“What do you plan to do?” The man behind the bar asked.
“Dispose of Willowbrook and go back to my own life,” he said. If his determination to leave hurt, the old man gave no sign, but nagging guilt pushed Rob to say more. “I’ve been offered a position overseeing security details for the Russian, Prussian, and French ambassadors. Lord Rockford expects me in a week.”
The pride on the face of the man who raised him should have felt good. Why did it fill him with guilt?
“How do you plan to dispose of Willowbrook?”
“Sell it. Give it away. Hire a steward. The earl needs to remove his doxie from the place first.”
The old man’s brows shot up. “Doxie? You can’t mean Lucy Whitaker!” When Rob stared at him without denying it, laughter bubbled over until the old man had to hold his stomach. He wiped his eyes with one hand and breathed in to settle himself. “Dear God, Robbie, we need to talk.
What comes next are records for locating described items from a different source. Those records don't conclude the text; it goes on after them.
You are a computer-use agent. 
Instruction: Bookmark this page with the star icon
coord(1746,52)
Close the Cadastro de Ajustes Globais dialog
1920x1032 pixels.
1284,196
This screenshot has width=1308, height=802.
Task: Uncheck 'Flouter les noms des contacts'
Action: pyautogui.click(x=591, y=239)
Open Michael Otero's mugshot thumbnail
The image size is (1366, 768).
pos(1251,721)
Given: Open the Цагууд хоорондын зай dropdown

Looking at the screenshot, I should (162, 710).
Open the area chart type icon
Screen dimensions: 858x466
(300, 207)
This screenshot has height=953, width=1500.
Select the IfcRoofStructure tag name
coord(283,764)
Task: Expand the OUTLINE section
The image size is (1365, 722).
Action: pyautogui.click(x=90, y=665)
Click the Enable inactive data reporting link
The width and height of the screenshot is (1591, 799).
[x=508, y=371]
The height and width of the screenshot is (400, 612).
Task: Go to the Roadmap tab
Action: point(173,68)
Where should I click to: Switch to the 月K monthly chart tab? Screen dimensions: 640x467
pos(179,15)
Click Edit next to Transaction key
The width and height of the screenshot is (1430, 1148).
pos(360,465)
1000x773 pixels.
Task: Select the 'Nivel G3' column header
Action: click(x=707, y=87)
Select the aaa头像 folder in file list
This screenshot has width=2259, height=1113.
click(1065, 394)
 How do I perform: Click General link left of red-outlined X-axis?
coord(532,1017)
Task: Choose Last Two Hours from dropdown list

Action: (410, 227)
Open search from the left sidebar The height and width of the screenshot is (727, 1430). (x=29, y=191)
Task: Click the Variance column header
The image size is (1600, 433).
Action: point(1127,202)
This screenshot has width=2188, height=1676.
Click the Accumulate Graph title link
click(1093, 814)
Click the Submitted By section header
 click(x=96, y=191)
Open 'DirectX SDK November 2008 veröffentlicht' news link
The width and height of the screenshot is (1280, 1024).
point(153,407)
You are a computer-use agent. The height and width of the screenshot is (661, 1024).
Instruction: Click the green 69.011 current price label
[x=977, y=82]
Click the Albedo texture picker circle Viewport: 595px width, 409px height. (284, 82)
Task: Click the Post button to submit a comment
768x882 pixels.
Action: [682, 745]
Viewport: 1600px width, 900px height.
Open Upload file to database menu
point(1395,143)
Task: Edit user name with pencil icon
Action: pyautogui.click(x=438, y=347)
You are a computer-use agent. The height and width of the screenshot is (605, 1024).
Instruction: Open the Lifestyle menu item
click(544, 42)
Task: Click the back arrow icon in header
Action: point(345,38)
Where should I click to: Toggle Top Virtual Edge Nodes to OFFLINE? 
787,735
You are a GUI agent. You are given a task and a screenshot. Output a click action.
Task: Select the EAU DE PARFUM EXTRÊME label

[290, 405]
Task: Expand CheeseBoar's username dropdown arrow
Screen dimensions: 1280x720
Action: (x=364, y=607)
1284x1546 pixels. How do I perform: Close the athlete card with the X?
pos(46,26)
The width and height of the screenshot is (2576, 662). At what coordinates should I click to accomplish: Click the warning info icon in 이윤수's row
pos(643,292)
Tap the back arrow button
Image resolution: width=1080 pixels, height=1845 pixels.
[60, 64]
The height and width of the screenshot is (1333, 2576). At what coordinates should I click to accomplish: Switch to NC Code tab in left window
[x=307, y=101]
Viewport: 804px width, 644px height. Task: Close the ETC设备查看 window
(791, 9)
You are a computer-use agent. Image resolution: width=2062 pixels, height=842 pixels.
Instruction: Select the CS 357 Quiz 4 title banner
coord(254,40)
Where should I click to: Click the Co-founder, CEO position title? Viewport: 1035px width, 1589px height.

Get yourself decent—take a bath, for goodness sake—and meet me in my office in an hour.”
Before Rob could respond, his sister’s cheerful voice, chatting with another female, came through the door to the kitchen. It swung open, and Emma came through. “Da,” she called. “Lucy brought the order of cheese, and fine quality, I must say.” She stopped in her tracks. “Robbie! You look like you were drug through the livery before we mucked it. I would have Ellis’s head if he turned up looking like that.”
Rob stood up, but he ignored her, fixated on the woman who came in behind her.
“Lucy, this is my brother Robbie,” Emma said, eyeing him warily.
Her father looked from one to the other, glaring at each other. “Looks to me like they’ve met, Em.”
“Sir Robert,” Lucy said politely, dipping a curtsey, her sour expression showing exactly what she thought of his appearance.
“Miss Whitaker.” He inclined his head in a display of drawing room manners made ludicrous by his state of undress, setting off a shaft of pain.
“Her Grace tells me you paid her a visit after you left Willowbrook,” Lucy said through tight lips.
Perhaps he would be sick after all. His stomach rebelled. He disliked the glint in her eyes and hated the knowing sympathy in Robert Benson’s.
“You’ll have to excuse my son, Miss Lucy. He was about to go freshen up,” the old man said, giving him an escape.
He took it, but not before he heard the man say, “One hour. It’s time we talked.”
*
“You didn’t tellme you met Robbie,” Emma hissed. “How—”
“It wasn’t exactly an introduction. He rode up to Willowbrook, eyeing the place like he owned it. I thought he was going to demand to come in and count the silver.”
“You still have silver?” Emma asked, suddenly curious. The Bensons kept a bower by the river, shielded from the inn by willow trees, for their own use on pleasant afternoons. The two women sat at a little table on the bank, a pot of tea between them.
“David took the big pieces. He left me enough serviceable pieces to use,” Lucy admitted.
“He does, you know. Own it, I mean.”
Lucy stared into her tea and sighed deeply, grateful Emma let silence wrap itself around her, particularly because quiet, foreign to Emma’s makeup, occurred so rarely.
“I know he owns it,” Lucy said at last. “I can’t begrudge him. But Emma, he thinks I’m David’s mistress.”
Emma choked on her tea, turning an alarming shade of red. Lucy ran around to batter her on the back until Emma yelled, “Stop, stop, erg—I’m well.” Only after she saw her friend take four or five deep breaths did Lucy sit back down.
“Clarion? He thinks Clarion would make his sister-in-law his mistress?!” Emma gasped.
Lucy started to laugh, and soon both women were convulsed. “I honestly don’t think he has taken any woman to his bed since Marjory died,” Lucy said at last. “But who knows about men?”
“We all might be better off if he did. If your brother-in-law were laced any tighter, he wouldn’t be able to bend over,” Emma said. “He’s so busy being not his father that he’s forgotten that he’s human.”
Lucy sobered. “Poor David.”
Emma snorted unapologetically. “You’re his responsibility. So is Lady Mad and the hall.”